Population (April 30, 2021)
- • Total: 17,146
- • Density: 1,190/km^{2} (3,082/sq mi)
- Time zone: UTC+9 (Japan Standard Time)
- • Tree: Osmanthus fragrans
- • Flower: Narcissus
- • Bird: Japanese white-eye
- Phone number: 0465-83-1311
- Address: 1995 Kaneko, Ōi-machi, Ashigarakami-gun, Kanagawa-ken 258-8501
- Website: Official website

= Ōi, Kanagawa =

Ōi (大井町, Ōi-machi) is a town located in Kanagawa Prefecture, Japan. As of 1 October 2023, the town had an estimated population of 17,313 and a population density of 1201 persons per km^{2}. The total area of the town is 14.41 sqkm.

==Geography==
Ōi is located in hilly southwestern Kanagawa Prefecture, bordering on the Tanzawa Mountains. The Sakawa River runs through the western end of the town. The Oiso Hills stretch from the northeastern and eastern part of the town, and
the area from the center to the south of the town is flat. The Sakawa Weir (aqueduct), which is a diversion of the Sakawa River, flows through the central portion of the town to join the Kikugawa River that flows towards Odawara to the south. The flat lands are mostly paddy fields, and 10% of the town area and more than 30% of the cultivated land area are paddy fields. In addition, fruit trees such as mandarin oranges are also cultivated in the hills.

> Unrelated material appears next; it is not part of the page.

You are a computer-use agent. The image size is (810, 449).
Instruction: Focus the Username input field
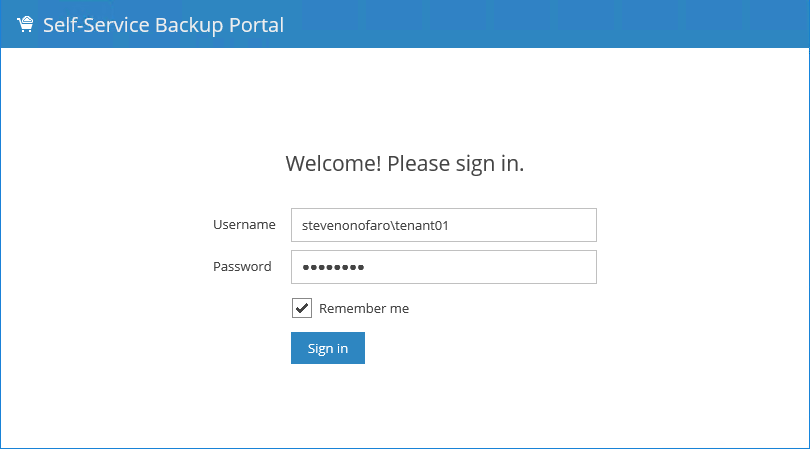click(443, 225)
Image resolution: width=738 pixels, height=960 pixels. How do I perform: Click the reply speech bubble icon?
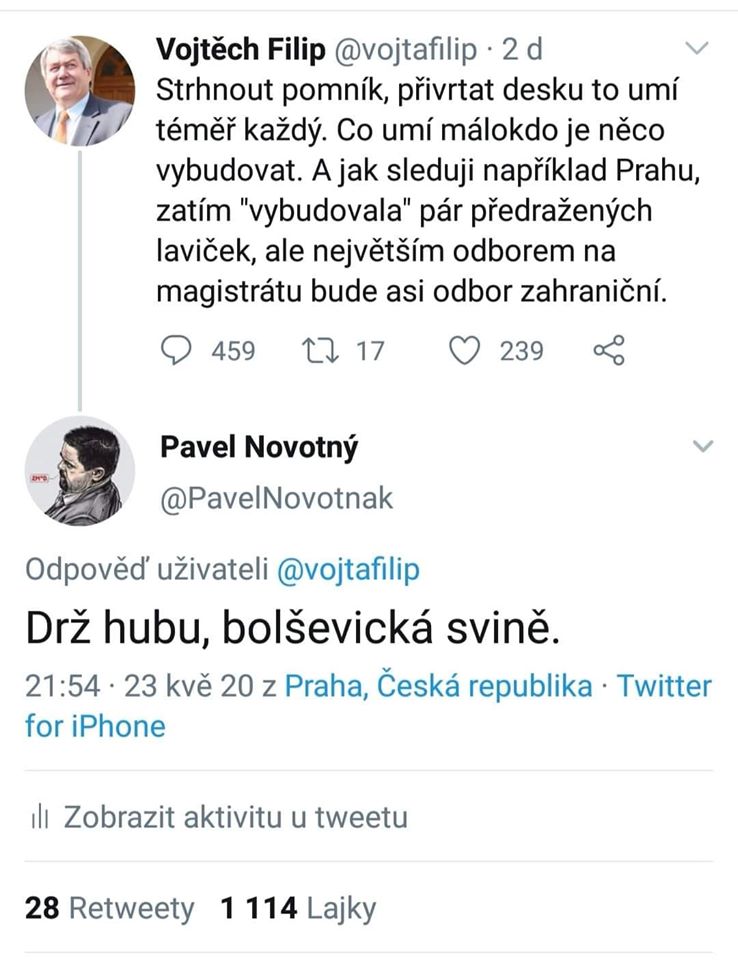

===Surrounding municipalities===
Kanagawa Prefecture
- Odawara
- Hadano
- Nakai, Matsuda, Kaisei

===Climate===
Ōi has a humid subtropical climate (Köppen Cfa) characterized by warm summers and cool winters with light to no snowfall.

==Demographics==
Per Japanese census data, the population of Ōi has recently plateaued after a long period of growth.

==History==
During the Edo period, the area around present-day Ōi was part of Odawara Domain in Sagami Province. After the Meiji Restoration, it became part of Ashigarakami District in Kanagawa Prefecture. On April 1, 1889, the district of Ashigarakami was administratively divided into villages, including Kaminaka, Soga, Yamada and Kaneda with the establishment of the modern municipalities system. On November 3, 1943, the villages of Yamada and Kaminaka merged to form the village of Aiwa. Aiwa later lost a portion of its territory to neighboring Nishihadano on June 20, 1956. The remaining portion merged with Kaneda and portions of Soga to form Ōi on April 1, 1956.

==Government==
Ōi has a mayor-council form of government with a directly elected mayor and a unicameral town council of 14 members. Ōi, together with the other municipalities in Ashigarakami District and Minamiashigara city, collectively contributes one member to the Kanagawa Prefectural Assembly. In terms of national politics, the town is part of Kanagawa 17th district of the lower house of the Diet of Japan.

==Economy==
The economy of the Ōi is primarily agricultural.

==Education==
Ōi has three public elementary schools and one public middle school operated by the town government. The town has one public high school operated by the Kanagawa Prefectural Board of Education.

==Transportation==
===Railway===
 JR Tokai – Gotemba Line
- -

===Highway===
- (Ōi-Matsuda Interchange)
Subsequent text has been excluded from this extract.